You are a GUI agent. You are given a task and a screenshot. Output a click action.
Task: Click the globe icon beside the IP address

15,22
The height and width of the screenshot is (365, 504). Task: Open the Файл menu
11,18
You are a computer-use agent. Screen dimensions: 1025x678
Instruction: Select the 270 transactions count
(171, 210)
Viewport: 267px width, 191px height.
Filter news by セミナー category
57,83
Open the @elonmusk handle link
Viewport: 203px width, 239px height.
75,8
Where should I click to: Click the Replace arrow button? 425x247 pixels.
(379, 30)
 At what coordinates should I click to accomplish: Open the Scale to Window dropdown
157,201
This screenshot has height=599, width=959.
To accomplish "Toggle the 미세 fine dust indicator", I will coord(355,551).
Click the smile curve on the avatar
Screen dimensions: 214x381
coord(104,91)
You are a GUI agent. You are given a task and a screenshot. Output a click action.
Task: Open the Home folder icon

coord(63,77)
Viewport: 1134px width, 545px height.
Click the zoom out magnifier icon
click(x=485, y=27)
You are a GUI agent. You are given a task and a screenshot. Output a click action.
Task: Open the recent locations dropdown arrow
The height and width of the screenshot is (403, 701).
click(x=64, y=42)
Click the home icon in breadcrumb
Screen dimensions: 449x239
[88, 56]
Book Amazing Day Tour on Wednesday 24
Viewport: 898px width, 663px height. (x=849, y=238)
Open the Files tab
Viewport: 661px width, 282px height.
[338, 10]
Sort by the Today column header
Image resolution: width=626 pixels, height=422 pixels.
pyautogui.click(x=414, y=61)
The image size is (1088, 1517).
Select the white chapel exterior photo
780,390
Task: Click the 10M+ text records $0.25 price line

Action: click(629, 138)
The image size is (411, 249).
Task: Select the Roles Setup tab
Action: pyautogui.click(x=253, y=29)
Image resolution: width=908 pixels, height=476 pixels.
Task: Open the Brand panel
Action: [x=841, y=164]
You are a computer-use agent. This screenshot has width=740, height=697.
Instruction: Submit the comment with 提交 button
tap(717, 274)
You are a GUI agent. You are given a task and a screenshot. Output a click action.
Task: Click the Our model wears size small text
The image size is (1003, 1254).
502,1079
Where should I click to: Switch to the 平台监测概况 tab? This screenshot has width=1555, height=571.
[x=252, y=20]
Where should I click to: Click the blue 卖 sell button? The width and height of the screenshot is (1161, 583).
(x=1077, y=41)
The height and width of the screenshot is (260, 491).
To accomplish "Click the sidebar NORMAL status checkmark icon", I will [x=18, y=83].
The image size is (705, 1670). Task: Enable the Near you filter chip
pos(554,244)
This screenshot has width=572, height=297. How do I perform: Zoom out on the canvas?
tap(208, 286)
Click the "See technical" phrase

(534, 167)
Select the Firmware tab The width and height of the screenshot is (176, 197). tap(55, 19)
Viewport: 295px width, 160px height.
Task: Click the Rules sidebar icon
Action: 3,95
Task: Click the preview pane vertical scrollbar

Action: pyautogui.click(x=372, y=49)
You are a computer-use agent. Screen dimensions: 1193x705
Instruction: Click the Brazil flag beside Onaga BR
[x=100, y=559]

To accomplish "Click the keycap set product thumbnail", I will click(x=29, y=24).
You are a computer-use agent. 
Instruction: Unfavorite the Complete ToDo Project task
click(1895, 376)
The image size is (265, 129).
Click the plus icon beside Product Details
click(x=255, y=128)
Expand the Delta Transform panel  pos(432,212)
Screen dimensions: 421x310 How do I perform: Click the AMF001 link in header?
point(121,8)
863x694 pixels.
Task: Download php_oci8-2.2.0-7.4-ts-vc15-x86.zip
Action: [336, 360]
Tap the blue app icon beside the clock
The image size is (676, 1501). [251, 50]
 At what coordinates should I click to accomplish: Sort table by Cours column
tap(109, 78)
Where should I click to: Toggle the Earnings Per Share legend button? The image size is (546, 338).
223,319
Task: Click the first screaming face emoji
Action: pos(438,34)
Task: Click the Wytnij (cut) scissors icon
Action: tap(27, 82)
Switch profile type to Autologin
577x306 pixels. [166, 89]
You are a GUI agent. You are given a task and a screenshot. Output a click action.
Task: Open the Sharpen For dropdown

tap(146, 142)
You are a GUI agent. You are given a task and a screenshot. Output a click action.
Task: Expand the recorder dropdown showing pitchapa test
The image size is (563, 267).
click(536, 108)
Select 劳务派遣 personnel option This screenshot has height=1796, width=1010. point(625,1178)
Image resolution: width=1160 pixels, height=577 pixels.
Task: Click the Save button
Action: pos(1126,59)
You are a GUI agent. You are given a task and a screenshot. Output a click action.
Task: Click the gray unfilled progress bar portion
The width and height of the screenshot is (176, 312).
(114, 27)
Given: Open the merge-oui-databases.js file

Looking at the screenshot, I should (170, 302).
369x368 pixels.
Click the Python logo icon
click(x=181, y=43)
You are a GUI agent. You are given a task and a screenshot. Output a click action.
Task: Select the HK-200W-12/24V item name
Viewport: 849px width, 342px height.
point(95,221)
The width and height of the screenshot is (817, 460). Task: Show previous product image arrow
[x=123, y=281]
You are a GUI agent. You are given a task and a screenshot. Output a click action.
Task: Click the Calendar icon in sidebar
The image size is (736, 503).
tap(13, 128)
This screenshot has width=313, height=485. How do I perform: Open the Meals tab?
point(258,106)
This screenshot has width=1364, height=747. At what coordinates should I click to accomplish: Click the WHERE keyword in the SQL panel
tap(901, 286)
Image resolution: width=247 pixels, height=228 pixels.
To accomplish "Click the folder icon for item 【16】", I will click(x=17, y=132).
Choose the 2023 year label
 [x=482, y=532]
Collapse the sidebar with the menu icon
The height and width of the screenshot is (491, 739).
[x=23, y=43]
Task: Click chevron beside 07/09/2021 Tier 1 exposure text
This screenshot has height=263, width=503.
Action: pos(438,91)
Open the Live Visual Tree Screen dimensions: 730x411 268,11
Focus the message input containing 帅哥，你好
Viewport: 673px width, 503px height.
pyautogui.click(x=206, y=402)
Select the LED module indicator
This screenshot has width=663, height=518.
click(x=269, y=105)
• • •
→ Exercise instructions: The answer should reproduce all of the data without any alteration.

→ Solution below:
You are a GUI agent. You are given a task and a screenshot. Output a click action.
Task: Click the globe icon beside the IP address

15,22
The height and width of the screenshot is (365, 504). Task: Open the Файл menu
11,18
You are a computer-use agent. Screen dimensions: 1025x678
Instruction: Select the 270 transactions count
(171, 210)
Viewport: 267px width, 191px height.
Filter news by セミナー category
57,83
Open the @elonmusk handle link
Viewport: 203px width, 239px height.
75,8
Where should I click to: Click the Replace arrow button? 425x247 pixels.
(379, 30)
 At what coordinates should I click to accomplish: Open the Scale to Window dropdown
157,201
This screenshot has height=599, width=959.
To accomplish "Toggle the 미세 fine dust indicator", I will coord(355,551).
Click the smile curve on the avatar
Screen dimensions: 214x381
coord(104,91)
You are a GUI agent. You are given a task and a screenshot. Output a click action.
Task: Open the Home folder icon

coord(63,77)
Viewport: 1134px width, 545px height.
Click the zoom out magnifier icon
click(x=485, y=27)
You are a GUI agent. You are given a task and a screenshot. Output a click action.
Task: Open the recent locations dropdown arrow
The height and width of the screenshot is (403, 701).
click(x=64, y=42)
Click the home icon in breadcrumb
Screen dimensions: 449x239
[88, 56]
Book Amazing Day Tour on Wednesday 24
Viewport: 898px width, 663px height. (x=849, y=238)
Open the Files tab
Viewport: 661px width, 282px height.
[338, 10]
Sort by the Today column header
Image resolution: width=626 pixels, height=422 pixels.
pyautogui.click(x=414, y=61)
The image size is (1088, 1517).
Select the white chapel exterior photo
780,390
Task: Click the 10M+ text records $0.25 price line

Action: click(629, 138)
The image size is (411, 249).
Task: Select the Roles Setup tab
Action: pyautogui.click(x=253, y=29)
Image resolution: width=908 pixels, height=476 pixels.
Task: Open the Brand panel
Action: [x=841, y=164]
You are a computer-use agent. This screenshot has width=740, height=697.
Instruction: Submit the comment with 提交 button
tap(717, 274)
You are a GUI agent. You are given a task and a screenshot. Output a click action.
Task: Click the Our model wears size small text
The image size is (1003, 1254).
502,1079
Where should I click to: Switch to the 平台监测概况 tab? This screenshot has width=1555, height=571.
[x=252, y=20]
Where should I click to: Click the blue 卖 sell button? The width and height of the screenshot is (1161, 583).
(x=1077, y=41)
The height and width of the screenshot is (260, 491).
To accomplish "Click the sidebar NORMAL status checkmark icon", I will [x=18, y=83].
The image size is (705, 1670). Task: Enable the Near you filter chip
pos(554,244)
This screenshot has width=572, height=297. How do I perform: Zoom out on the canvas?
tap(208, 286)
Click the "See technical" phrase

(534, 167)
Select the Firmware tab The width and height of the screenshot is (176, 197). tap(55, 19)
Viewport: 295px width, 160px height.
Task: Click the Rules sidebar icon
Action: 3,95
Task: Click the preview pane vertical scrollbar

Action: pyautogui.click(x=372, y=49)
You are a computer-use agent. Screen dimensions: 1193x705
Instruction: Click the Brazil flag beside Onaga BR
[x=100, y=559]

To accomplish "Click the keycap set product thumbnail", I will click(x=29, y=24).
You are a computer-use agent. 
Instruction: Unfavorite the Complete ToDo Project task
click(1895, 376)
The image size is (265, 129).
Click the plus icon beside Product Details
click(x=255, y=128)
Expand the Delta Transform panel  pos(432,212)
Screen dimensions: 421x310 How do I perform: Click the AMF001 link in header?
point(121,8)
863x694 pixels.
Task: Download php_oci8-2.2.0-7.4-ts-vc15-x86.zip
Action: [336, 360]
Tap the blue app icon beside the clock
The image size is (676, 1501). [251, 50]
 At what coordinates should I click to accomplish: Sort table by Cours column
tap(109, 78)
Where should I click to: Toggle the Earnings Per Share legend button? The image size is (546, 338).
223,319
Task: Click the first screaming face emoji
Action: pos(438,34)
Task: Click the Wytnij (cut) scissors icon
Action: tap(27, 82)
Switch profile type to Autologin
577x306 pixels. [166, 89]
You are a GUI agent. You are given a task and a screenshot. Output a click action.
Task: Open the Sharpen For dropdown

tap(146, 142)
You are a GUI agent. You are given a task and a screenshot. Output a click action.
Task: Expand the recorder dropdown showing pitchapa test
The image size is (563, 267).
click(536, 108)
Select 劳务派遣 personnel option This screenshot has height=1796, width=1010. point(625,1178)
Image resolution: width=1160 pixels, height=577 pixels.
Task: Click the Save button
Action: pos(1126,59)
You are a GUI agent. You are given a task and a screenshot. Output a click action.
Task: Click the gray unfilled progress bar portion
The width and height of the screenshot is (176, 312).
(114, 27)
Given: Open the merge-oui-databases.js file

Looking at the screenshot, I should (170, 302).
369x368 pixels.
Click the Python logo icon
click(x=181, y=43)
You are a GUI agent. You are given a task and a screenshot. Output a click action.
Task: Select the HK-200W-12/24V item name
Viewport: 849px width, 342px height.
point(95,221)
The width and height of the screenshot is (817, 460). Task: Show previous product image arrow
[x=123, y=281]
You are a GUI agent. You are given a task and a screenshot. Output a click action.
Task: Click the Calendar icon in sidebar
The image size is (736, 503).
tap(13, 128)
This screenshot has width=313, height=485. How do I perform: Open the Meals tab?
point(258,106)
This screenshot has width=1364, height=747. At what coordinates should I click to accomplish: Click the WHERE keyword in the SQL panel
tap(901, 286)
Image resolution: width=247 pixels, height=228 pixels.
To accomplish "Click the folder icon for item 【16】", I will click(x=17, y=132).
Choose the 2023 year label
 [x=482, y=532]
Collapse the sidebar with the menu icon
The height and width of the screenshot is (491, 739).
[x=23, y=43]
Task: Click chevron beside 07/09/2021 Tier 1 exposure text
This screenshot has height=263, width=503.
Action: pos(438,91)
Open the Live Visual Tree Screen dimensions: 730x411 268,11
Focus the message input containing 帅哥，你好
Viewport: 673px width, 503px height.
pyautogui.click(x=206, y=402)
Select the LED module indicator
This screenshot has width=663, height=518.
click(x=269, y=105)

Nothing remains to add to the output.